Recently, a website visitor asked ‘Why do you recommend against using a laser pointer?’ There are three issues about laser pointers that erode your image of competency or credibility:
1. Presenters often feel it necessary to use one with a very complicated slide, like a spreadsheet, graph or flow chart. While the pointer might make it easier for the audience to focus in on the section being discussed, doing so clearly indicates that the presenter created an ineffective, overly complicated slide. Use the power of PowerPoint to electronically highlight a column on a spreadsheet or part of a chart. Or, even better, create a second or third slide that ‘zooms’ in on that specific portion.
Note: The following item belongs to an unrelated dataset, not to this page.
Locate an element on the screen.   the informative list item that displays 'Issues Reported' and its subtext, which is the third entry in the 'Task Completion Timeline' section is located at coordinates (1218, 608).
While these steps take more time and effort, they result in better slides and a more audience-centric and smoother presentation.
2. Using a pointer requires you to face the screen while describing what you’re pointing at. This can reduce volume as the sound waves now must travel first to the screen and are then bounced back somewhat diffused at the audience. If you’re is using a mic on a stand, turning away from it to look at the screen also reduces the volume. And looking at the screen a lot … means not looking at the audience! By now, you should realize that’s not a good thing.
3. Uncontrolled nervous energy often causes presenters’ hands to shake. Holding a pointer in a jittery hand causes the red dot to jump around a lot, calling even more attention to the shakes. Amusing, yes. Projecting confidence and control, no.
So, if you can, just say no to laser pointers so your audience won’t say ‘no’ to you.